Na música brasileira, o cenário é devastador. A nossa MPB se rendeu à geração de "carneirinhos", da linha de Anavitória e companhia, enquanto nossos artistas mais representativos estão idosos. Milton Nascimento está se aposentando dos palcos, Chico Buarque tem 78 anos, Djavan tem 73 anos. Nossa boa MPB é quase um Retiro dos Artistas, se não fossem eles continuando ativos e produzindo música.

Perdemos anteontem Paulo Diniz, o genial artista que teve 82 anos e ficou famoso pela canção "Quero Voltar para Bahia". Até 2020, aliás, eu e meu irmão iríamos para Salvador, mas a pandemia e o ápice do bolsonarismo nos impediram e hoje a capital baiana, sim, está realmente perigosa, porque o êxodo rural atingiu níveis extremos e a cidade vive uma séria crise econômica e cultural, apesar dos esforços em melhorar seus pontos urbanos, sempre imitando São Paulo, hoje a cidade onde moramos.

Mas foi em Niterói, na chamada Concha Acústica, próxima ao Canto do Rio Futebol Clube e no acesso à Rua Hernani de Mello, que eu vi uma apresentação de Paulo Diniz. Estávamos eu, meu irmão e meus pais, há 40 anos, vendo o grande músico que alternava sambas híbridos e pós-tropicalistas com soul - que é o caso de "Quero Voltar para Bahia", do refrão em inglês "I don't want to stay here / I wanna to go back to Bahia", em alusão ao exílio britânico de Caetano Veloso - , com uma plateia entusiasmada.

Eu tinha 11 anos de idade. Eu tive um aprendizado cultural bom. Um vizinho num apartamento da Rua São João, no condomínio dos fundos do Edifício Moreira de Souza - o prédio principal está no meu livro de fotografia A Niterói Que Eu Vejo (2017-2021) - , que tocava guitarra, ouvia a Rádio Fluminense FM. 

Criança, eu pude conhecer uma rádio de rock de primeira, em performance impecável até mais ou menos 1986. Desde meus vinte e poucos anos, porém, após a puberdade, evito ouvir muito as "Jovem Pan com guitarras" que hoje se autoproclamam "rádios rock", com seus similares de Emílio Surita e Celso Portiolli escondidos em jaquetas de couro, para não atirar o aparelho de rádio pela janela. 

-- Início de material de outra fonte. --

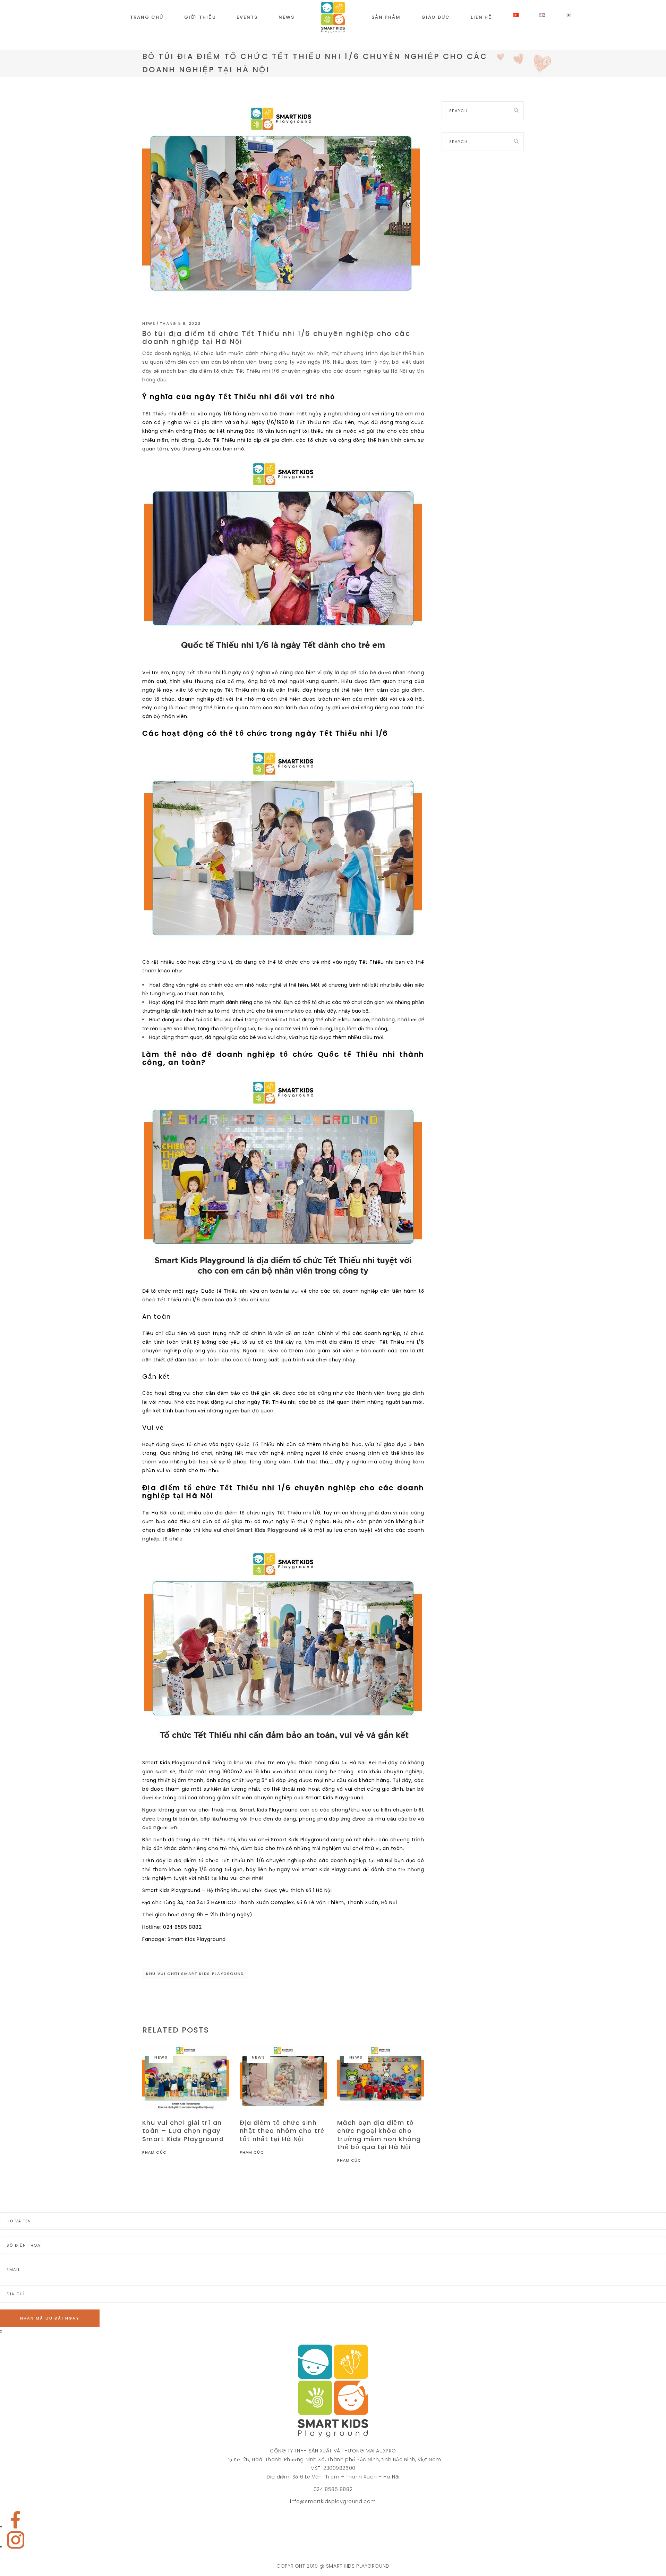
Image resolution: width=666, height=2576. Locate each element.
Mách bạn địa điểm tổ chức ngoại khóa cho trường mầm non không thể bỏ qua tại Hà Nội (379, 2134)
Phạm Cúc (154, 2152)
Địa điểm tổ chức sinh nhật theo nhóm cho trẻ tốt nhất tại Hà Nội (282, 2130)
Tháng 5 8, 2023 (180, 323)
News (149, 323)
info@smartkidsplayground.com (333, 2501)
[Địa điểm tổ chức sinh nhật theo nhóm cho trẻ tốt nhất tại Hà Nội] (283, 2077)
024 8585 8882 (333, 2489)
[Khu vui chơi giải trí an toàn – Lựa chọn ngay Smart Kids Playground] (185, 2077)
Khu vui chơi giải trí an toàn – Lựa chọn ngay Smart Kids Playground (183, 2130)
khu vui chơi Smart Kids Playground (195, 1973)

E fico pasmo quando tem muito marmanjão barbado com voz grossa aceitando as 89 da vida e uma Kiss FM viajando na garupa nessa Harley-Davidson de parque de diversões. Sobre a crise do radialismo rock, fundamental ler o seminal livro Radialismo Rock: Por que não deu certo?.

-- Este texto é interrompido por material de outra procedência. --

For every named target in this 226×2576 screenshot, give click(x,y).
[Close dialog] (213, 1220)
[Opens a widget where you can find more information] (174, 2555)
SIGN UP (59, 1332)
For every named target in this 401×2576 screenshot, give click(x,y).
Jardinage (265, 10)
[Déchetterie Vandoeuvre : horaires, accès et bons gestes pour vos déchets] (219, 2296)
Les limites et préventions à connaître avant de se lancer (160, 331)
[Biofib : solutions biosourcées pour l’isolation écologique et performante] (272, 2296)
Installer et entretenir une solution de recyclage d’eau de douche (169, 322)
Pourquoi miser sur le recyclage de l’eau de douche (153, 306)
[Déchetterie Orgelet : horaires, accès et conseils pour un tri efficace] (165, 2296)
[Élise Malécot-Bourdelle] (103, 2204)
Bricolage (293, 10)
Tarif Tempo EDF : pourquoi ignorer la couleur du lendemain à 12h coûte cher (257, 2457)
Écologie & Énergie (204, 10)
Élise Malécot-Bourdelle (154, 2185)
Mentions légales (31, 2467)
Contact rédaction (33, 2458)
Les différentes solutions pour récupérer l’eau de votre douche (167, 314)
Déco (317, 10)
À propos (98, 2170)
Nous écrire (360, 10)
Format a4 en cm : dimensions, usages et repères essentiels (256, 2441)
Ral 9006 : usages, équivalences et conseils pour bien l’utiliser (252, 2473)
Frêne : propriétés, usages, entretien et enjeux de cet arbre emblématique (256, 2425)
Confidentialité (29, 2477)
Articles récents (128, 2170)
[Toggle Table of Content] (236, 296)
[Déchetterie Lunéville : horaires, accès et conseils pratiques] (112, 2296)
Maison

Na música brasileira, quem é que tem oportunidade de conhecer o som de Paulo Diniz aos 11 anos? Se hoje gente grisalha acha maravilhosas as letras constrangedoras de Michael Sullivan e Benito di Paula, coisas que talvez nem criança de quatro anos teria coragem de escrever, então significa que culturalmente nosso país está no fundo do poço. 

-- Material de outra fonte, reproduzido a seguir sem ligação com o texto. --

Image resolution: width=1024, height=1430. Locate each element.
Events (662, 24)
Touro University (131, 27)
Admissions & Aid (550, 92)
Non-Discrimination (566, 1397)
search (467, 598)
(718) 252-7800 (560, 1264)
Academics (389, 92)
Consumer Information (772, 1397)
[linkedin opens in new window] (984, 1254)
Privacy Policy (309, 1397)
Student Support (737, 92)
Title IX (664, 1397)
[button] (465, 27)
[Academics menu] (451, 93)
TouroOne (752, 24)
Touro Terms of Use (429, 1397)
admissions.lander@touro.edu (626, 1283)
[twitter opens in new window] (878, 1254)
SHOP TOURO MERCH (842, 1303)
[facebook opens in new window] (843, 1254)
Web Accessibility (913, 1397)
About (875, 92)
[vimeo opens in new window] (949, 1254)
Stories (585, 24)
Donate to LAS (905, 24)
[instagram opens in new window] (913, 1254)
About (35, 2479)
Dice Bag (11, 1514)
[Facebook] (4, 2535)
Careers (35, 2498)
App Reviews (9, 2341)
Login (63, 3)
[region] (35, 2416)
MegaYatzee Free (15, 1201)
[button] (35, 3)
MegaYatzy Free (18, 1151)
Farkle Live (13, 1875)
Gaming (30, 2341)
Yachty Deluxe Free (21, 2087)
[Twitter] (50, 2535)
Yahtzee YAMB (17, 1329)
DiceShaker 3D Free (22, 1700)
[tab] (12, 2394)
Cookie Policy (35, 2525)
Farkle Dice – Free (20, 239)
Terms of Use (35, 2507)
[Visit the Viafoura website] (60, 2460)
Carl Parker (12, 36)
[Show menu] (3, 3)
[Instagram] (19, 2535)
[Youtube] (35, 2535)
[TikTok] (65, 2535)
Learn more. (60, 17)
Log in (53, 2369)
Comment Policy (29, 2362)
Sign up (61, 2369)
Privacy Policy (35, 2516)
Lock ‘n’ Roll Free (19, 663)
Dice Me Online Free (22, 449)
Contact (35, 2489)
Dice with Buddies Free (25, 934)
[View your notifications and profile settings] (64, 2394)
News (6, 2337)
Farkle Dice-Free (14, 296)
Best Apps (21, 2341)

Talvez as pessoas possam entender melhor a situação lendo Esses Intelectuais Pertinentes..., que explica as raízes do bolsonarismo através do dito "combate ao preconceito". Seria bom o pessoal ler e adquirir esse importante livro, antes que seus sorrisos sem graça chorem na hipótese de Jair Bolsonaro tramar mais um golpe ou ser reeleito pela maioria silenciosa que se encontra fora das bolhas das esquerdas festivas e da normalidade isenta.